Conforme ilustra Alister McGrath, em Paixão pela verdade: a coerência intelectual do evangelicalismo, “dentro de nós há um relacionamento com Deus – relacionamento fraturado – e uma receptividade para com Deus – receptividade insatisfeita. A criação estabelece uma potencialidade, que o pecado frustra – contudo, a mágoa e a dor daquela frustração continuam vivas em nossa experiência. É esse mesmo senso de vazio que, em si, está por trás da idéia de um ponto de contato. Estamos apercebidos de que algo está faltando. Podemos não ser capazes de dar-lhe o nome. Podemos ser incapazes de fazer alguma coisa a respeito. O evangelho cristão, porém, é capaz de interpretar nosso desejo ardente, o sentimento de não nos sentir realizados, como uma percepção da falta de Deus – e assim prepara o caminho para a realização. Uma vez que reconhecemos que estamos incompletos, que nos falta algo, começamos a pensar se esse vazio espiritual poderia ser preenchido. É este impulso que está por trás da busca humana por realização religiosa – uma busca que o evangelho vira de ponta cabeça com sua declaração de que fomos buscados pela graça de Deus” (p.186).
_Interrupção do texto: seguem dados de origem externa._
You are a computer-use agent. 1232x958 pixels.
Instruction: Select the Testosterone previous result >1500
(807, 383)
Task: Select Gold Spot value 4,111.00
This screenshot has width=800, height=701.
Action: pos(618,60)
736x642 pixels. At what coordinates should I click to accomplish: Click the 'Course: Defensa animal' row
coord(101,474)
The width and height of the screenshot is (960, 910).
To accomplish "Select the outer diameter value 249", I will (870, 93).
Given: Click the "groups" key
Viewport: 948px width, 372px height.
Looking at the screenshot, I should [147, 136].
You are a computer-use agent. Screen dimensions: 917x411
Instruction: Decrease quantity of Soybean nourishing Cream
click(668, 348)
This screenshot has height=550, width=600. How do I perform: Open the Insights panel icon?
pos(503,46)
Sem levar em conta o evangelho pragmático e individualista que existe na atualidade (as pessoas só buscam Jesus pensando em solucionar problemas pessoais), a fé cristã exige do indivíduo o perfeito entendimento da mensagem bíblica e atitudes muito bem refletidas (e não reflexas) e pensadas para que ele possa aceitá-la. À mulher samaritana, no poço de Jacó, Ele disse que os samaritanos adoravam o que não conheciam (Jo 4.22). Quando o apóstolo Paulo fala do culto racional (Rm 12.1), não há como fugir da verdade contida no texto: só pode adorar a Deus aqueles que possuem uma consciência de quem Ele é! O culto não pode ser algo mecânico e rotineiro, antes, para prestá-lo eficientemente, é imprescindível o uso da inteligência, da lucidez e principalmente do sentimento de gratidão e reconhecimento do “tamanho” da dívida que o sangue de Jesus pagou! Acima de tudo existe ainda o mais importante propósito: o ser humano – assim como todas as coisas – foi criado para a glória de Deus.
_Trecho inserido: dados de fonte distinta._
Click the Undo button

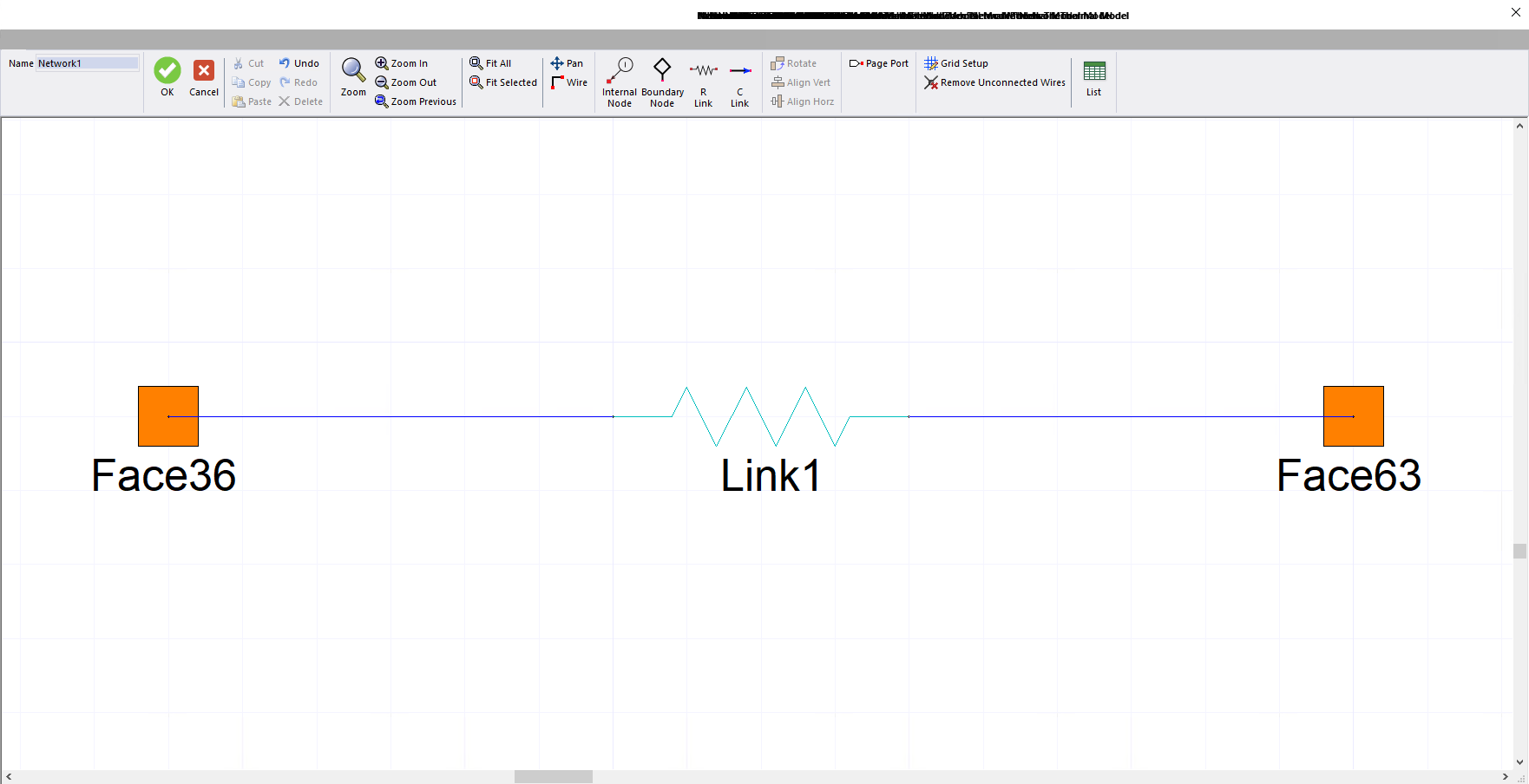click(299, 63)
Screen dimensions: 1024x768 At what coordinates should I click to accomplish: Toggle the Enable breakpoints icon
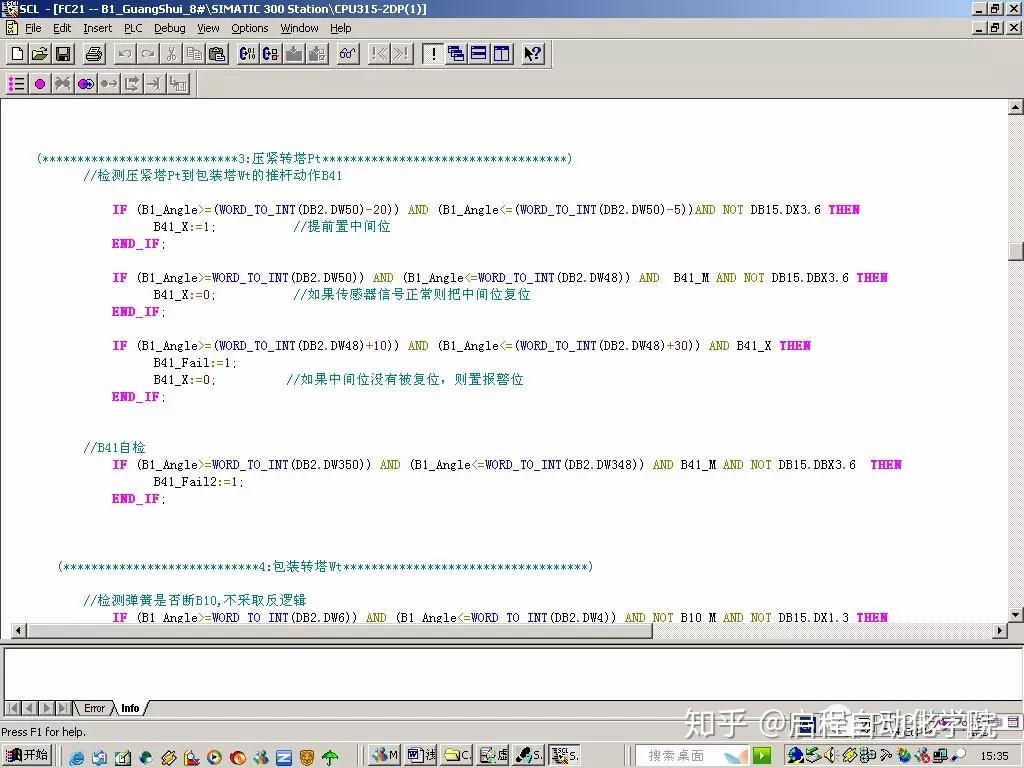pos(86,84)
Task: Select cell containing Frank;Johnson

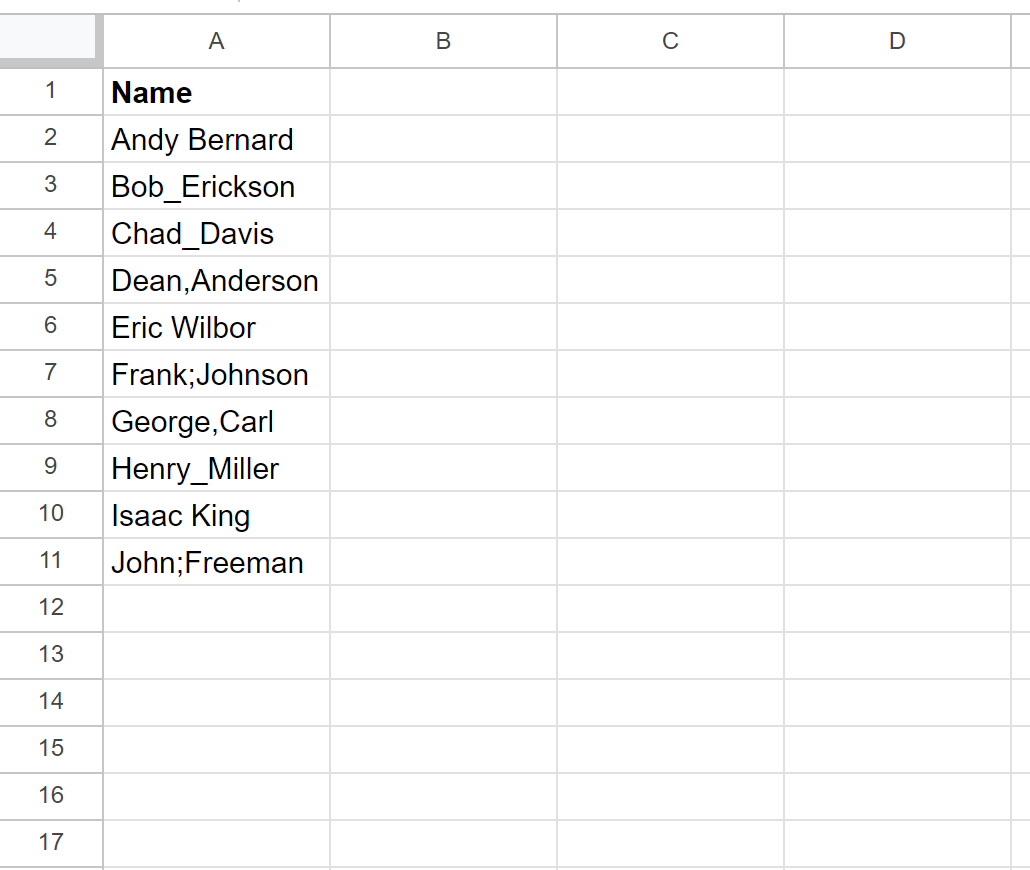Action: (x=217, y=374)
Diferentemente de outras religiões, o cristianismo – em sua acepção mais essencial, e não banalizada institucionalmente com a multiplicidade de denominações – promove o ser humano e não exige a sua anulação ou rebaixamento (como se animal fosse), a fim de satisfazer algum capricho ascético ou extático de uma divindade narcisista. Distintamente das outras, ele não requer intelectualidade acima da média, mas também não aceita irracionalidade, pois para decidir-se por seguir a Jesus Cristo, é preciso estar plenamente cônscio da realidade do próprio pecado e reconhecer que só o sacrifício vicário e expiatório da cruz é que pode salvar.
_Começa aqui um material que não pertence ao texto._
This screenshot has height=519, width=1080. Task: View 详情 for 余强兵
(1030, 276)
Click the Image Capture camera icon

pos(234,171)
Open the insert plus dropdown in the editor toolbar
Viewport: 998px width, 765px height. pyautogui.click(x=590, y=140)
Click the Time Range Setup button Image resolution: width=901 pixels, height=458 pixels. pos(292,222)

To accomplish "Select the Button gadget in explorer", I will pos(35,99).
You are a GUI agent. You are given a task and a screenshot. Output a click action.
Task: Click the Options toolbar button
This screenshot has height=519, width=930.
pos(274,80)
O Senhor Jesus Cristo propôs um conceito de liberdade tão elevado para quem quiser segui-lo, que para as pessoas que acreditam que não é possível viver sem as amarras de uma tábua de proibições, composta de ritos e caprichos supostamente divinos, torna-se um perigoso estilo de vida, mas para os que experimentam o novo nascimento e recebem uma nova natureza, ser cristão é começar a viver plenamente sendo tudo aquilo que Deus nos projetou para sermos.
Publicado originalmente: CARVALHO, César Moisés. Fé e Razão – A marcante racionalidade do Cristianismo. Mensageiro da Paz. Número 1.491, ano 79, Rio de Janeiro, CPAD: agosto de 2009.